From the Herald News:
Clifton planners want to restrict huge homes
Some residents say large homes on small lots are eyesores that can ruin the character of a neighborhood.
In an effort to prevent more outsized homes from being built, the Planning Board is recommending that the City Council restrict home size by changing zoning laws. The board wants to reduce the maximum height and area of single-family homes and restrict the number of condominiums per acre.
It is beginning with the city’s master plan, a document that each of the state’s 566 municipalities must create and bring up-to-date every six years. The board plans to have a new one finalized next month.

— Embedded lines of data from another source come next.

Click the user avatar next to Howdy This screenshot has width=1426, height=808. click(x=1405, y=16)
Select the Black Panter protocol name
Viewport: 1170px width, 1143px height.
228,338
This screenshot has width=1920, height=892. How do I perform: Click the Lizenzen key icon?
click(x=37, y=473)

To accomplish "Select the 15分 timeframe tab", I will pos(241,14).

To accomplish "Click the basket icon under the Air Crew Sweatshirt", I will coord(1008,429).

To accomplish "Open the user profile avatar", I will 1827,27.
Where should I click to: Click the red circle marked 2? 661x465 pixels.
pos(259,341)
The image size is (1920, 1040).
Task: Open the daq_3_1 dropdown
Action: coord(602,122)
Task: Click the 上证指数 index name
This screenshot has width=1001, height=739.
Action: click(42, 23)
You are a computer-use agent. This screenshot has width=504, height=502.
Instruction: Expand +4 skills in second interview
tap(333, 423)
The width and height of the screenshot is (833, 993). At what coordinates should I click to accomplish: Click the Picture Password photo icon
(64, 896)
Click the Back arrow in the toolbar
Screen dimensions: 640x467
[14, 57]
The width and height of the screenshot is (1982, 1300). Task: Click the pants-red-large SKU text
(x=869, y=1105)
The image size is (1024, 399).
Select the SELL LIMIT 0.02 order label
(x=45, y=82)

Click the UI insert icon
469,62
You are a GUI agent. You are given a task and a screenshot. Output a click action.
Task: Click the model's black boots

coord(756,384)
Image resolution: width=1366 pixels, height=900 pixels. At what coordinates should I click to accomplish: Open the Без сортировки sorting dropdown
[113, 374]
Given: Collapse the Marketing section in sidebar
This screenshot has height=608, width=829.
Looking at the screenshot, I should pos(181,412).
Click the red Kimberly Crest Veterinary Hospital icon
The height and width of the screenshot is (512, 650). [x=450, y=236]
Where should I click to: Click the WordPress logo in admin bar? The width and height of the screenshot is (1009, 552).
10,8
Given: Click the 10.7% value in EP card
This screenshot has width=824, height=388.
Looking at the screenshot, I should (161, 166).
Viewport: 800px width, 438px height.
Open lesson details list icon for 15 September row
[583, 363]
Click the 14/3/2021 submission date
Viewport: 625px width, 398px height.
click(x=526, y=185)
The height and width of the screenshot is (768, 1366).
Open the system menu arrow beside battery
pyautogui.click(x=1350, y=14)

The move comes as several North Jersey municipalities try to crack down on huge homes.
Currently in Clifton, single-family homes can cover between 25 and 30 percent of their lots — depending on the zoning category — while their height can reach 30 feet, and a developer can build up to 15 units per acre.
Under proposed revisions to the master plan, maximum lot coverage of single-family homes would be 22 to 27 percent, said Dennis Kirwan, the city planner. The highest point of a house would be used to calculate the height — which would remain at 30 feet — instead of using the midpoint between the bottom and top of the roof, as is now done. Developers would only be allowed to build eight units per acre, Kirwan said.
“I think that’s a great idea,” said resident Jeff Stephens, who lives in a cul-de-sac of what he describes as modest Cape Cod homes in the Athenia section.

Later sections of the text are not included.